Tubeify is purportedly invite-only but despite the warning message on the site when I requested my invite, I received it immediately. And then, with an iTunes-esque interface powered by a combination of Last.fm and YouTube, I was able to play pretty much any tune searchable on those services, creating playlists around songs or artists.

Thanks to Last.fm’s indexing, it’s hard to find a song that Tubeify doesn’t know about, though what you’re actually able to listen to is limited by whether or not a video featuring the song is available on YouTube. This means that there are some gaps, and that many of the songs aren’t the album originals (looking on the bright side, that makes Tubeify a great discovery tool for live and alternate versions).
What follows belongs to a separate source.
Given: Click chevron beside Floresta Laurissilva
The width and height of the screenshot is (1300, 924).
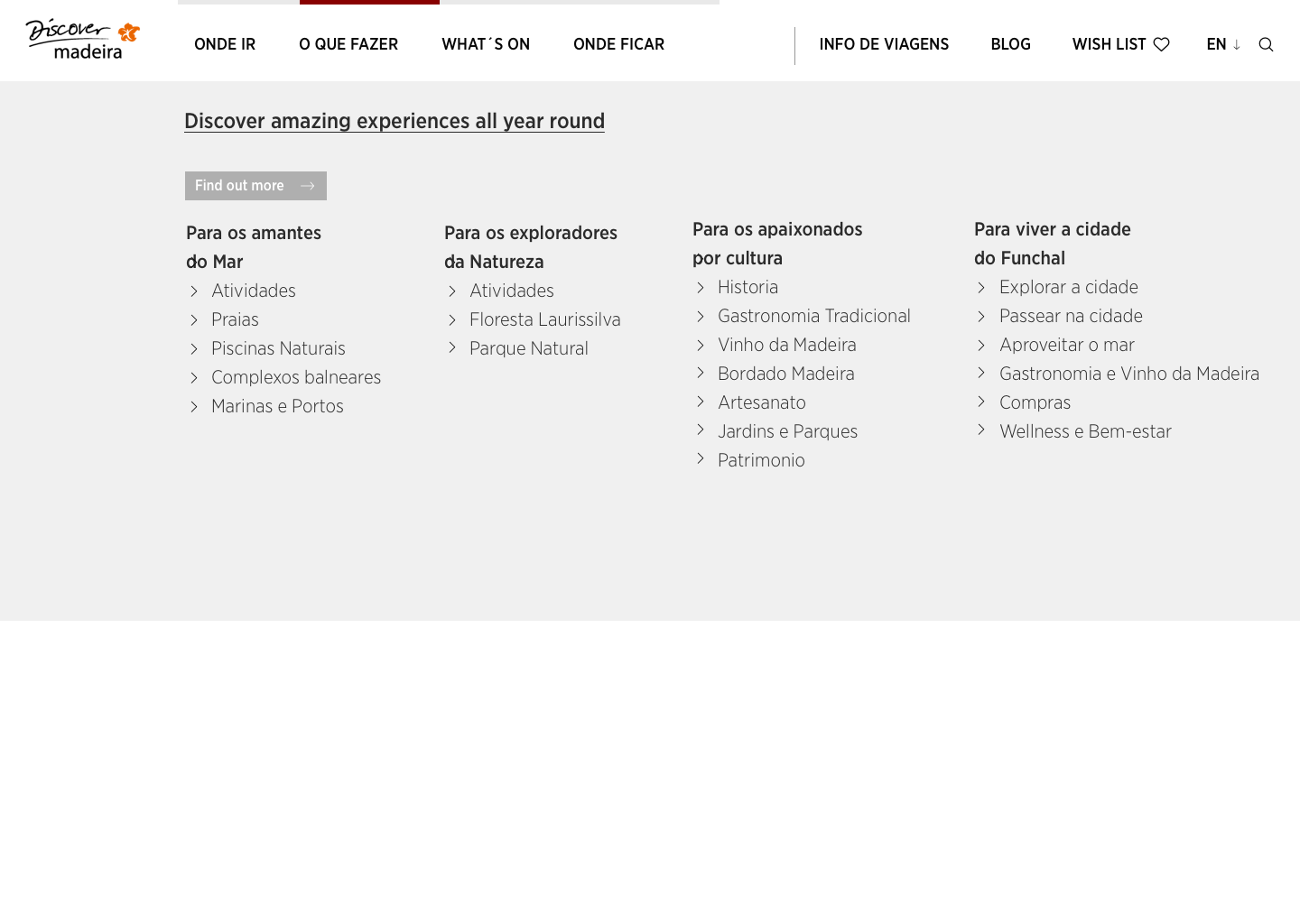Looking at the screenshot, I should tap(452, 320).
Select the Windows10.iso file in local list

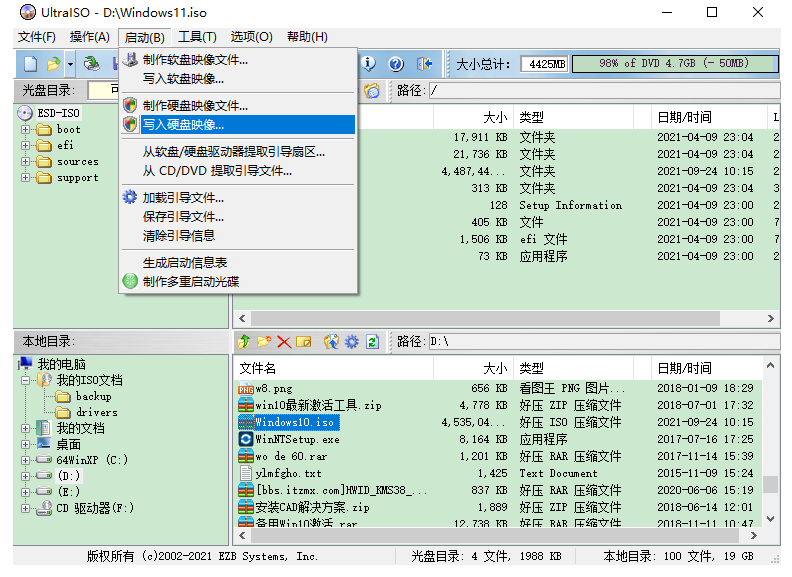point(281,422)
In addition, the Top Charts with Time Travel section borrows the interface for Apple’s Time Machine to allow users the ability to scan through music history, pulling up Billboard charts from as far back as 1964.

The system isn’t perfect right now — for example, when I tried to play Lady Gaga’s Bad Romance, it pulled up the Key of Awesome parody of that song instead.

And while the option to switch to a different video exists, I was not able to pull up the official Vevo upload of Bad Romance, despite the fact that it is embeddable. We’ve reached out to Vevo and YouTube for comment, but this does seem to be proof that even a year later, Vevo is still pulling its music videos from the YouTube API.

This hurdle aside, though, my morning’s listening confirms this: Tubeify is a simple way to listen to the music you want to listen to, wherever you might be.